I am a beekeeper.  And in most probability, I don’t share the same profession with 99.99% of the population.  Interestingly, scientists say that bees are central to the survival of the environment, and consequently of human existence because bees pollinate roughly 2/3 of the foods that humans consume, and practically all the foods that land animals that people eat will need to live.  If the bees go, plant life would follow, animal life not long after, and then human life as well.  At the rate bees are dying because of heavy pesticides use and the rapid degradation of their habitat, beekeepers like me who belong to the slimmest of the minority are probably doing a lot more in protecting the environment and saving lives than the rest of 99.99% of the population.  But statistically, we are simply insignificant.

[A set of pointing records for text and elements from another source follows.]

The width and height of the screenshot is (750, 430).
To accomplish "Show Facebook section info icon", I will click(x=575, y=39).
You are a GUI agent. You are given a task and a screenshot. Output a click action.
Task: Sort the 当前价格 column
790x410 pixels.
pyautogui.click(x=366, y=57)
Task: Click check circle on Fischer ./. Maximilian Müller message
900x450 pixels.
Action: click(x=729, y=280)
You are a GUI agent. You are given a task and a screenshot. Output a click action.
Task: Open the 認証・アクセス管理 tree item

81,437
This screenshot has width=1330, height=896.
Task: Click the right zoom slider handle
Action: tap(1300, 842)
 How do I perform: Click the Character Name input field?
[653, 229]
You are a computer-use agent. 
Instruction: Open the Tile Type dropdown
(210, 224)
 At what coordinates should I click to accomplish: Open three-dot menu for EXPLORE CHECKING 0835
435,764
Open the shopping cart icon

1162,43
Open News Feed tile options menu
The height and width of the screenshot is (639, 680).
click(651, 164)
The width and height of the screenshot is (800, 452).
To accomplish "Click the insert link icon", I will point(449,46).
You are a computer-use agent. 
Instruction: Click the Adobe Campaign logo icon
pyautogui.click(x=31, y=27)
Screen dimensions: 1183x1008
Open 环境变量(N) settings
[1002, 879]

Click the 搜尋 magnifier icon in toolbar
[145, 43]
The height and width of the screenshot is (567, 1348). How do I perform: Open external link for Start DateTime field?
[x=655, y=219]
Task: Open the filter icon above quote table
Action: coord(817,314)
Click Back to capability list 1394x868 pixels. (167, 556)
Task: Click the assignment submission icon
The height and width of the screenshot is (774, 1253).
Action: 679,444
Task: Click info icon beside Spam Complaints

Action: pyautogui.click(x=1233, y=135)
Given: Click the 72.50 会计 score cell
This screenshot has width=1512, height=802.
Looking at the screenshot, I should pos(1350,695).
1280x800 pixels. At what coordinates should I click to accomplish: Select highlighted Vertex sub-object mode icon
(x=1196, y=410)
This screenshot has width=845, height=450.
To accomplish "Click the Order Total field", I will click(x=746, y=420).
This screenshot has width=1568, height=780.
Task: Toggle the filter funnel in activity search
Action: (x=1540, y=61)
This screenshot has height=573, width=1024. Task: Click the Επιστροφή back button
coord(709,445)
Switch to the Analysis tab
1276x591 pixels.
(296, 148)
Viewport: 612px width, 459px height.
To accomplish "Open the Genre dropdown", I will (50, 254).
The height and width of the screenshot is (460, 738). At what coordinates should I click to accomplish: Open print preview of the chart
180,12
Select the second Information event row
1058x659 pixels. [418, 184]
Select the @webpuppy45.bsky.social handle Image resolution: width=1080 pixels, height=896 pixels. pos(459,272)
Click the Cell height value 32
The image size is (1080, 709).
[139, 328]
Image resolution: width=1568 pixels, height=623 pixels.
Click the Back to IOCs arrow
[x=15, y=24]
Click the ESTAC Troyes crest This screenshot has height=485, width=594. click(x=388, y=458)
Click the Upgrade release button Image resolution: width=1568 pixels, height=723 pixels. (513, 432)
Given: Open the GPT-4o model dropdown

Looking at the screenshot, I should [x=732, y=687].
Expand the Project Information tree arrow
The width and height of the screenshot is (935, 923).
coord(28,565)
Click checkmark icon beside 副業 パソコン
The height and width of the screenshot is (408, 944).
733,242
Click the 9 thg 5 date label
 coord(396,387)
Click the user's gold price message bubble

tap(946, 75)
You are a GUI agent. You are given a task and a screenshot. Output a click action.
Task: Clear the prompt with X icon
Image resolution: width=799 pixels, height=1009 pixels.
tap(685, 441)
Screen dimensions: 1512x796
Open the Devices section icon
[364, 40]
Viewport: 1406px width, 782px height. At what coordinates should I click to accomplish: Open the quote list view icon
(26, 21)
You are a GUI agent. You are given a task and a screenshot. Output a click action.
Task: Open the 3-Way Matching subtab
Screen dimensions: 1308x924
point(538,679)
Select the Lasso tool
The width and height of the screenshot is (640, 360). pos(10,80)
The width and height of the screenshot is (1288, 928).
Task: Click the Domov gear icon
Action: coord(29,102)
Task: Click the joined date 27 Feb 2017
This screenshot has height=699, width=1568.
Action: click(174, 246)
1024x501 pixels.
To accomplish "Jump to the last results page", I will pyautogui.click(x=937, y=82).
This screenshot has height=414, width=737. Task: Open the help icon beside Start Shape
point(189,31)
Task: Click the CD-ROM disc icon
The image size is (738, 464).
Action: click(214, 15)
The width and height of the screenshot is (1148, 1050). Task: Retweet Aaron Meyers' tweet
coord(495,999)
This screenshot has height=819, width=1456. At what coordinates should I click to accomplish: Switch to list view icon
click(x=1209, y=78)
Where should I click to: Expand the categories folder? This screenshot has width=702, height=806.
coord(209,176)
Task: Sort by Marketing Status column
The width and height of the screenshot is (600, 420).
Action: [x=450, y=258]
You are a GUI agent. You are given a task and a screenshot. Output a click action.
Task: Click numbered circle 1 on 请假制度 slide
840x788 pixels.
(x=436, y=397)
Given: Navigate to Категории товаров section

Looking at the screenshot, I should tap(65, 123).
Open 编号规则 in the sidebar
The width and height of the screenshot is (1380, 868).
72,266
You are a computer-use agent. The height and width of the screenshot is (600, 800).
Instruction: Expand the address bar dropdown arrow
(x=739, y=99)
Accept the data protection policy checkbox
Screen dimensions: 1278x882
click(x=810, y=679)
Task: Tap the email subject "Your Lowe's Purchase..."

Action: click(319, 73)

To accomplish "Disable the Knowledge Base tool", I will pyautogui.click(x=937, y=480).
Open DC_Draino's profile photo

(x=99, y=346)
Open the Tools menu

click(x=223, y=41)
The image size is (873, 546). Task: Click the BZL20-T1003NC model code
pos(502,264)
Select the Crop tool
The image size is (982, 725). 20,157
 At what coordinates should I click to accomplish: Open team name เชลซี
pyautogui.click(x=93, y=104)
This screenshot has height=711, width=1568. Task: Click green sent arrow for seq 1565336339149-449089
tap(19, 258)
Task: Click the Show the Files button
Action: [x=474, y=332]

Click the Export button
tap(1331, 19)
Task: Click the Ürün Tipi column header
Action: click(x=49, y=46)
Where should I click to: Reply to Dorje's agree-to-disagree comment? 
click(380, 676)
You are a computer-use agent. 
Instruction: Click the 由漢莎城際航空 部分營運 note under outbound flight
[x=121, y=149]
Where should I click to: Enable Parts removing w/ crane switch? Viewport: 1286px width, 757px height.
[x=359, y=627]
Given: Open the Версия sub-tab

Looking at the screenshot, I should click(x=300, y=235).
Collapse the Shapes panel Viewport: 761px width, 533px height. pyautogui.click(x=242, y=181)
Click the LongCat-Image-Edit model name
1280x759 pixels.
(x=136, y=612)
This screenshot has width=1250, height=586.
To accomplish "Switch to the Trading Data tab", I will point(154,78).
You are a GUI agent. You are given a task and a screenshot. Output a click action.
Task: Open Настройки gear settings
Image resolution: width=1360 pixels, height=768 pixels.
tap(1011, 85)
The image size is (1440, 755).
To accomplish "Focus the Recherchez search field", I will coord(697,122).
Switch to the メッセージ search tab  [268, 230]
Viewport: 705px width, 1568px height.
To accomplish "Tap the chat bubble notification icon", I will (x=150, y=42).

I am still not comfortable inside the classroom; I often feel that I don’t belong.  But the big difference today and when I was a much younger student is that I love where I’m at and what I am doing.   I am an asset to the class, and the academe in general because I can offer an outsider’s perspective and challenge conventions, which an insider won’t likely do.  That is one effective way of pushing the breadth of learning, and enriching the depth as well. 

If statistical data from my early years of schooling would be used to predict the likelihood of my success in graduate school, then I am positive that it would be a negative, and it may even conclude that I would not be even thinking about entering graduate school at all, let alone aspiring to become a teacher.  After all, numbers don’t tell a specific story or bother to look into context. It just “objectively” predicts.

I am, in many ways, an outlier.  While many look into the cutthroat corporate world to secure their future, I look to a simpler life to ensure its quality.  When others find enjoyment in the conveniences and perks of modern technology, I find satisfaction in creating something with my mind and hands.  If I employ technology, then it must be for a higher purpose other than enjoyment.  I recently bought a welding machine to complement my growing list of equipment that will help me create things for myself and the people I love, things that are extensions of my imagination and purpose in life.  I don’t find many people like me, and yet I meet a lot of people inspired by me and what I do.  Apparently, inspiration does not happen when it is commonplace.

Why am I like this?  I wouldn’t attribute it to my early schooling.  In fact, I survived education with my creativity and passion for learning intact largely because I ignored school conventions.  I am like this because long ago, I was alone by a pond somewhere in Pangasinan, looking at fish, birds and bamboo as the world passes by, and like statistics, not knowing that I exist.  This, for me, is what true discovery learning is.